The problem hasn’t escaped the attention of the major watch groups, who were quick to respond. Rolex opened the Lititz Watch Technicum school in Pennsylvania in the early 2000s. In 2005, the Swatch Group founded the Nicolas G. Hayek Watchmaking School, minutes from New York City. For several years now, these two giants in the sector have also financed training at other American schools, in Oklahoma for Swatch, alternating with Audemars Piguet, Breitling and Richemont, and in the States of Minnesota and Washington for Rolex. These five curricula, the only ones in the country to have WOSTEP certification, train around 40 watchmakers a year. This figure doubles when including the other six courses on offer. In other words, the second largest destination for Swiss watch exports in the world – a market of 300 million people – tops up its labour pool with just 80 qualified professionals a year. This is dramatically fewer than the number required to replace watchmakers as they retire.

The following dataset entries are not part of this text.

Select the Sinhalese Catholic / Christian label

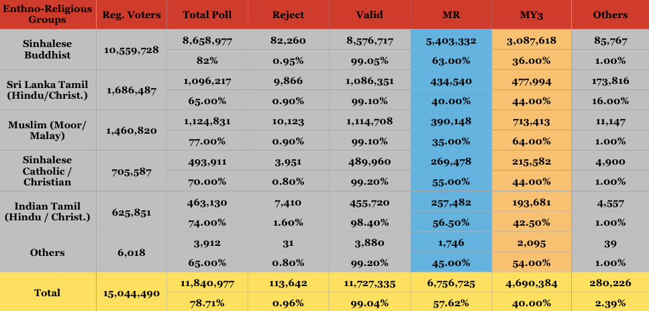pyautogui.click(x=48, y=171)

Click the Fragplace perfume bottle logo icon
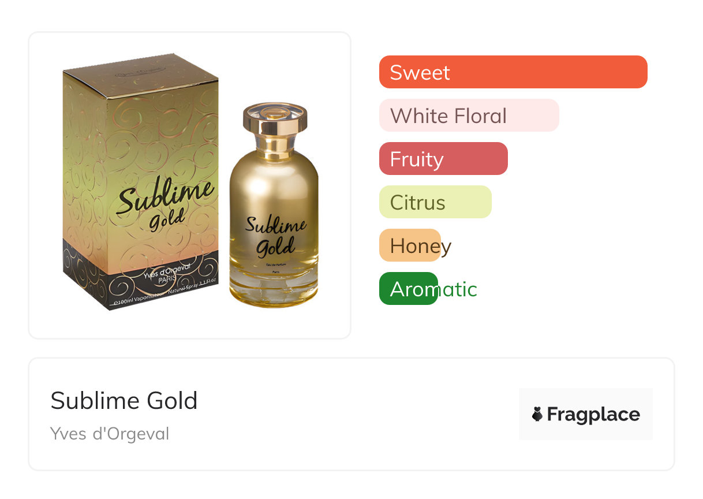pyautogui.click(x=537, y=414)
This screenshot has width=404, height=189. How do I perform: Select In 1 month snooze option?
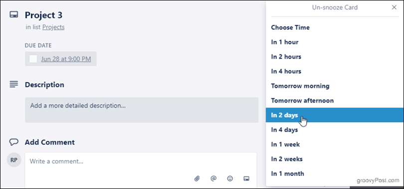click(x=335, y=173)
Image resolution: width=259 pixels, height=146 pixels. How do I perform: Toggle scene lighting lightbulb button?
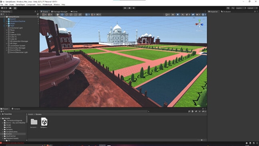(178, 14)
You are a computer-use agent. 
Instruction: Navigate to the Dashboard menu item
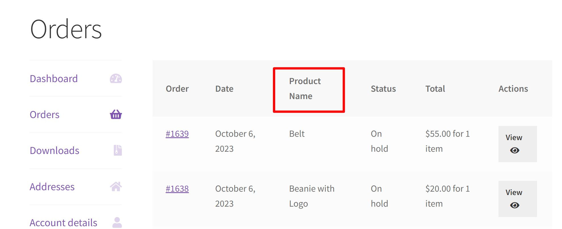54,78
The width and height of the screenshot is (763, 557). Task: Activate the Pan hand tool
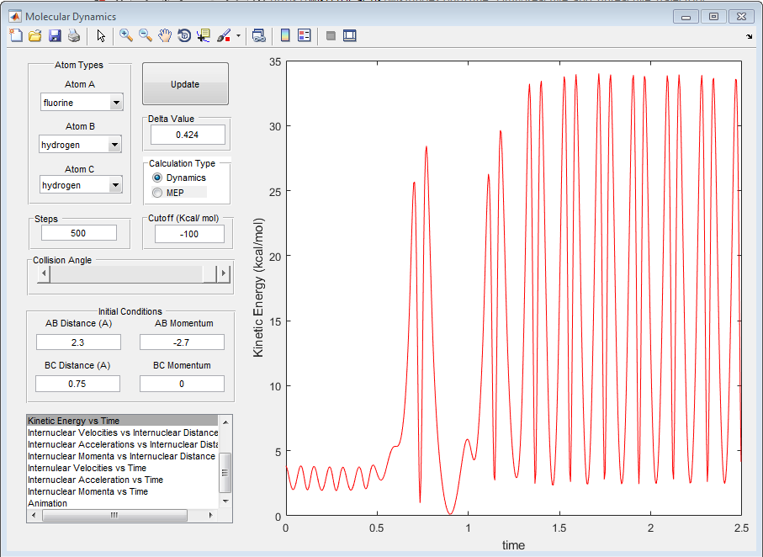165,35
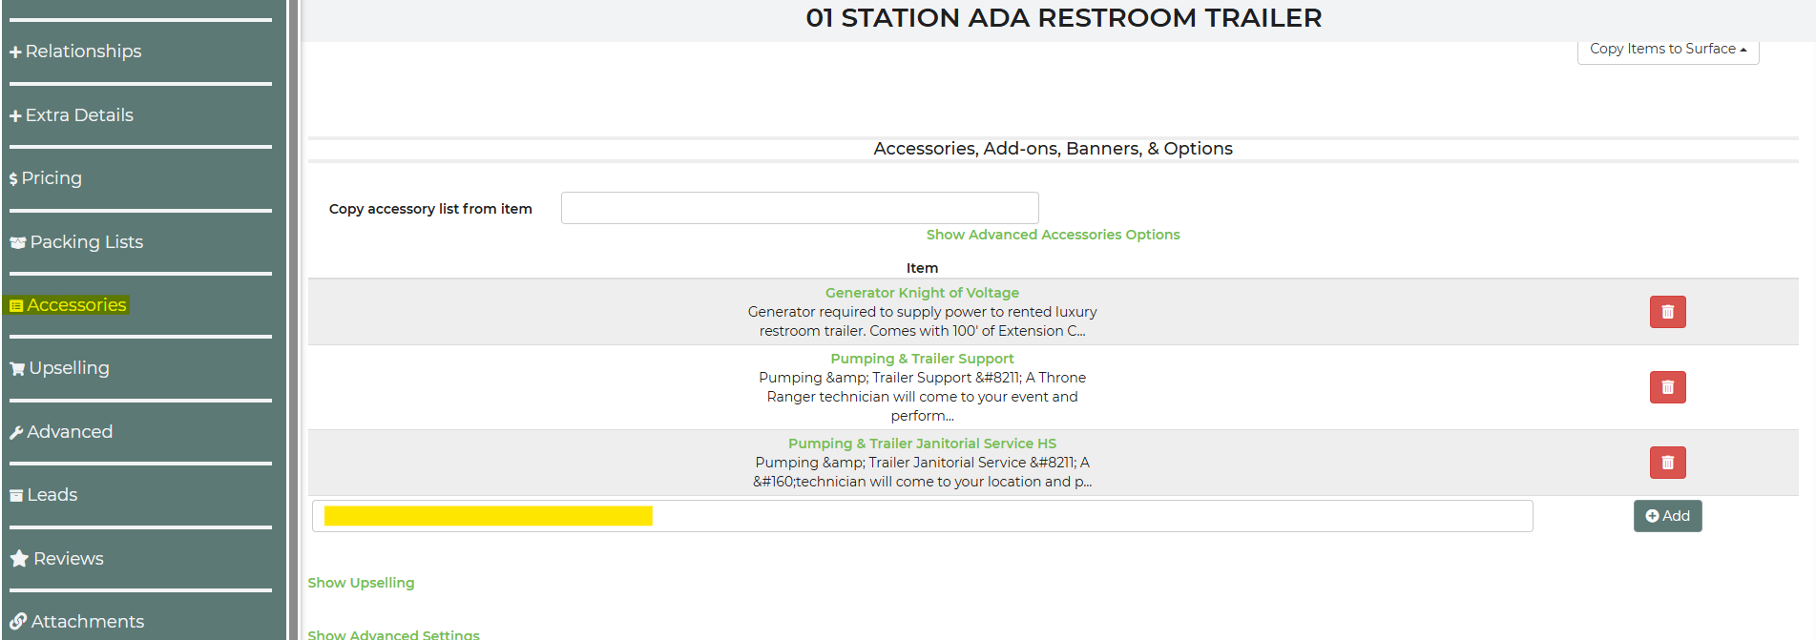The image size is (1816, 640).
Task: Open the Generator Knight of Voltage link
Action: [x=922, y=293]
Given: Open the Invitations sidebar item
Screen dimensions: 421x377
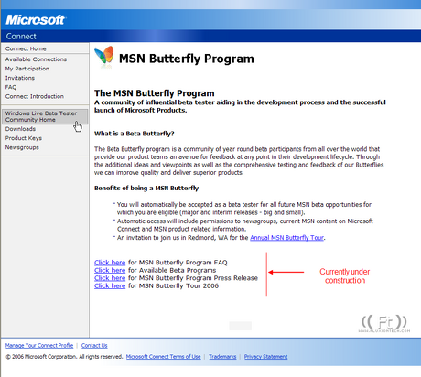Looking at the screenshot, I should (20, 78).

Knowing that the 11 programmes don’t always make their full student intake, watchmaking is clearly an unloved profession in the United States, and one which the Bureau of Labor “relegates” on a par with slot-machine repairers. With young people in Switzerland only now beginning to show the first signs of interest in the watchmaking professions, one can imagine the enormous efforts still to be made elsewhere, in particular in the branch’s main strategic markets.